Published online by Cambridge University Press: 12 March 2014
In [1] Gandy established the following selection theorem for recursion in type-2 objects.
Theorem. Let F be a normal type-2 object. Then it is possible to select (uniformly and effectively in F) an integer from each nonempty set of integers semirecursive in F .
Notice that this really asserts that the predicates semirecursive in F are closed under existential quantification over type-0. Moschovakis [6] has essentially proven this theorem for F of arbitrary type.
In [2] Grilliot stated a powerful generalization of Gandy's result, namely:
Grilliot's Selection Theorem. Let F be a normal type-(n + 2) object (n an arbitrary integer).
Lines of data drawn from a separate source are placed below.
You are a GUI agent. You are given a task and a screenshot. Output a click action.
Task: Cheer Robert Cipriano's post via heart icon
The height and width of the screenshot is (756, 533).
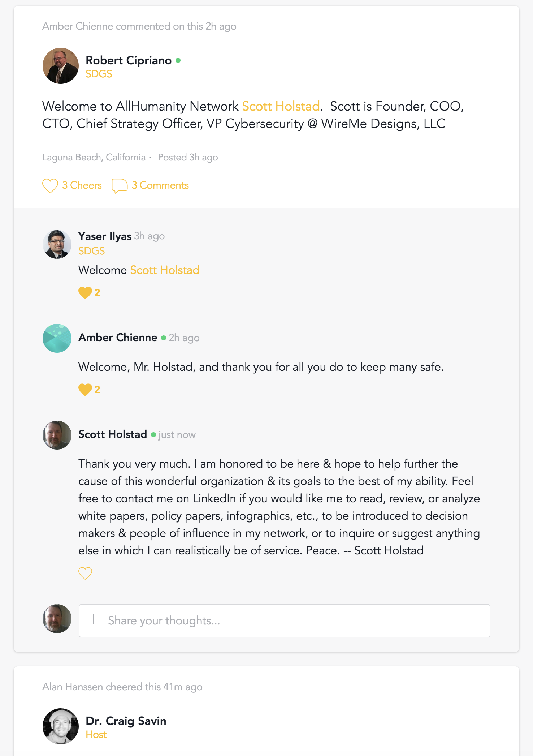50,186
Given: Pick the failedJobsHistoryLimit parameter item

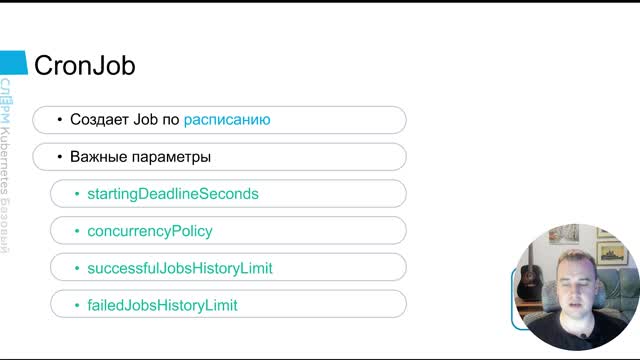Looking at the screenshot, I should click(228, 304).
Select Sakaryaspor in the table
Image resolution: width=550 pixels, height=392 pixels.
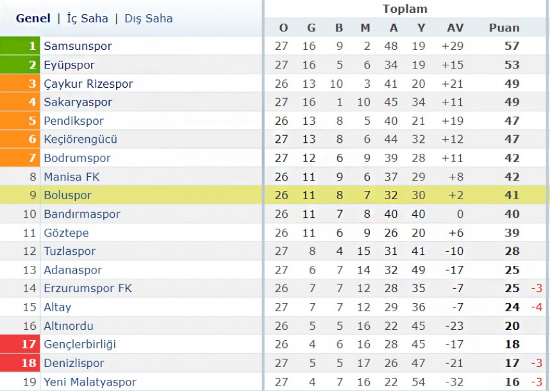click(x=78, y=102)

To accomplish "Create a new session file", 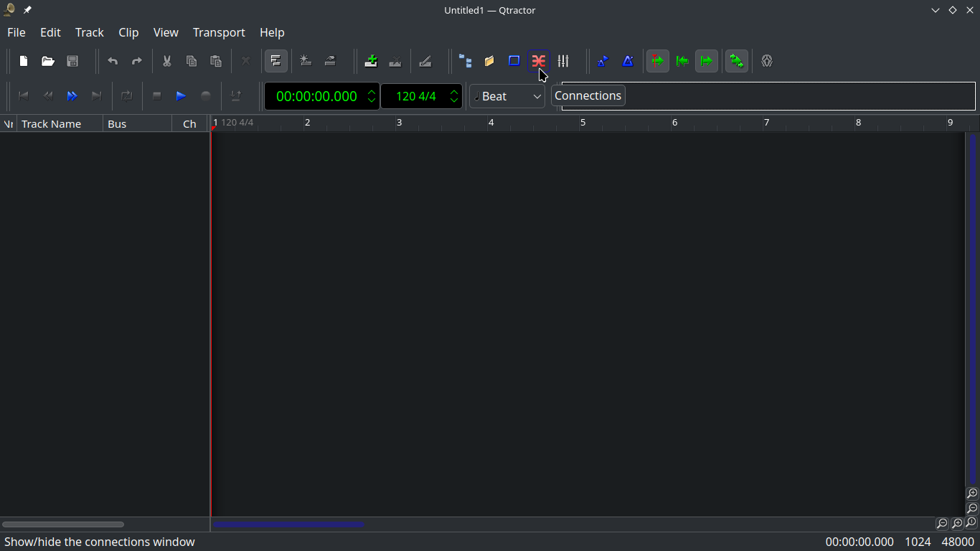I will 23,61.
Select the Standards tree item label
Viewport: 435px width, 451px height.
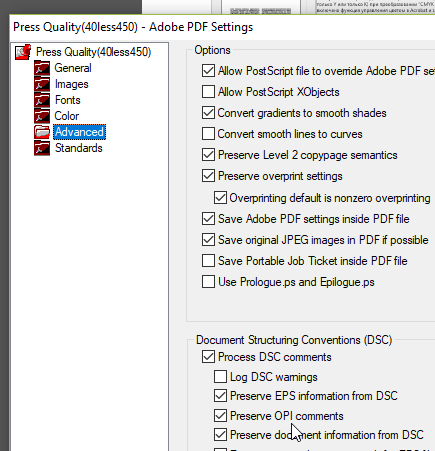(x=79, y=148)
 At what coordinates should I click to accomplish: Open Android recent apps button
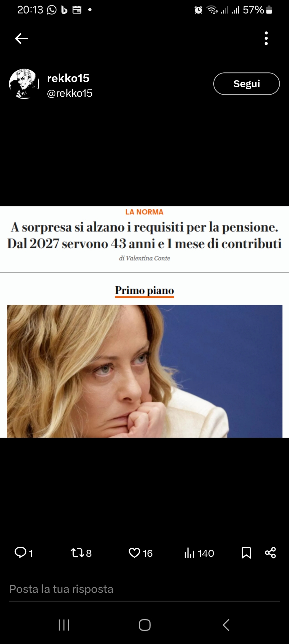[64, 625]
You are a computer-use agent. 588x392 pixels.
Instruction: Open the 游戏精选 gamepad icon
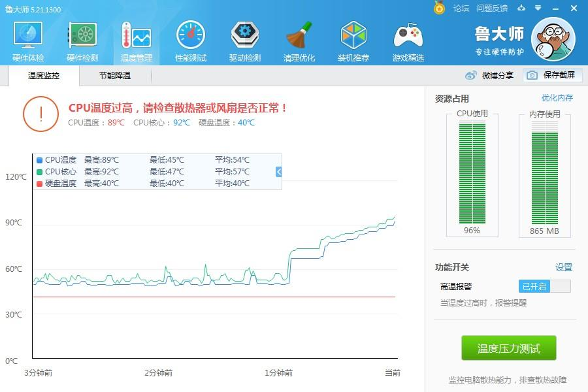tap(408, 41)
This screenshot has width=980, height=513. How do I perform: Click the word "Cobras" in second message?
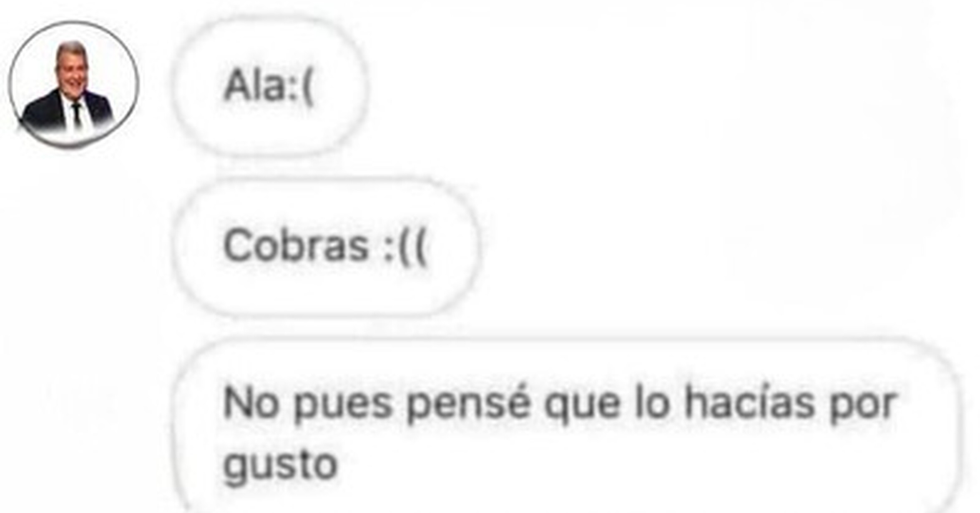[296, 246]
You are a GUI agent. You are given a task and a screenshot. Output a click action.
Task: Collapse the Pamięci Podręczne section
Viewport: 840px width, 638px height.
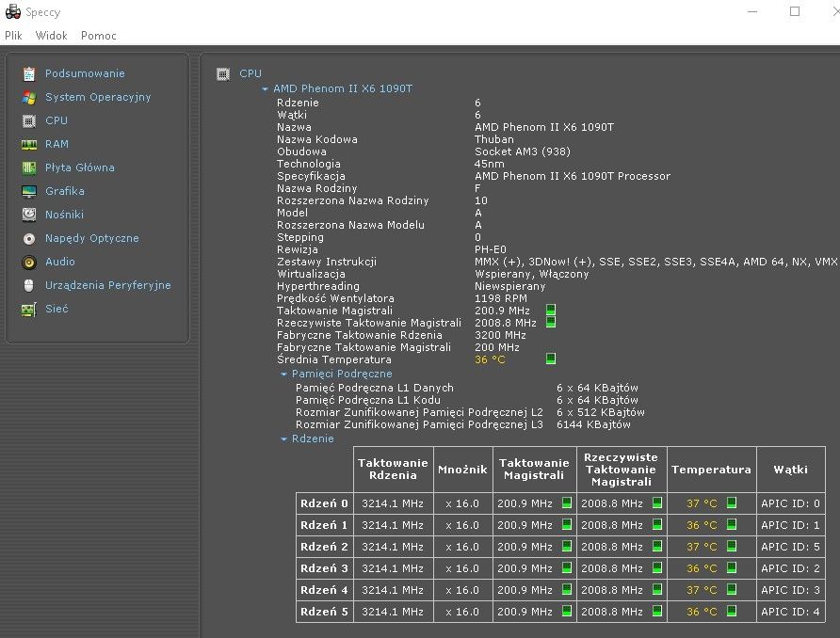[x=283, y=374]

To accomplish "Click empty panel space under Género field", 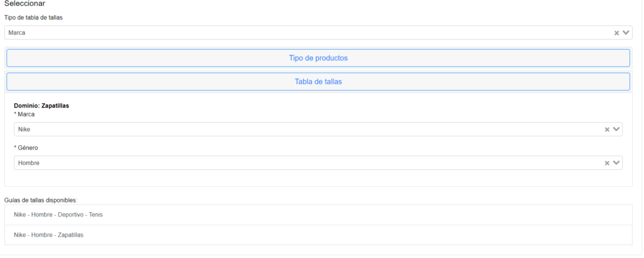I will point(318,178).
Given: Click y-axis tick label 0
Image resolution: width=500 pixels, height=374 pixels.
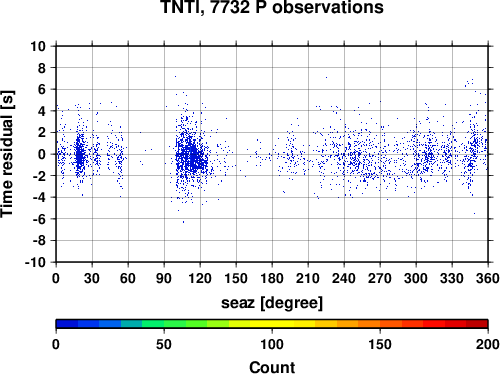Looking at the screenshot, I should pos(42,154).
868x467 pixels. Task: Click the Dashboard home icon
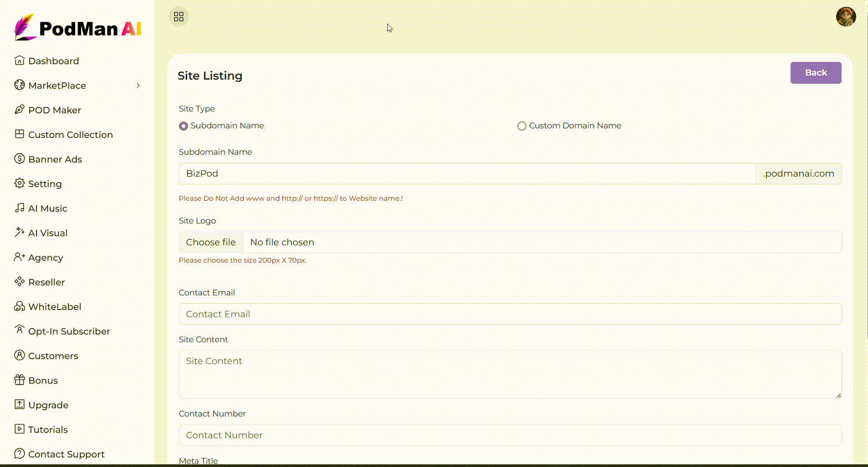coord(19,61)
Then it is possible to select (uniformly and effectively in F) a nonempty recursive in F subset of each nonempty semirecursive in F set oftype-(n − 1) objects.
Notice again that this actually says that predicates semirecursive in F are closed under quantification over type-(n − 1) objects.
Despite the similarity of these two results, Gandy and Grilliot proposed rather different methods of proof. Furthermore, the proof that Grilliot presented in [2] contains an error which cannot easily be corrected. (We will comment on the nature of this error at the end of §1.) Fortunately, however, Grilliot's theorem is valid. We will present a proof of Grilliot's selection theorem which is a direct generalization of the proof of Gandy's theorem given in [6]. In fact, we will prove a general result (the theorem stated in §2) which subsumes both Gandy's and Grilliot's results.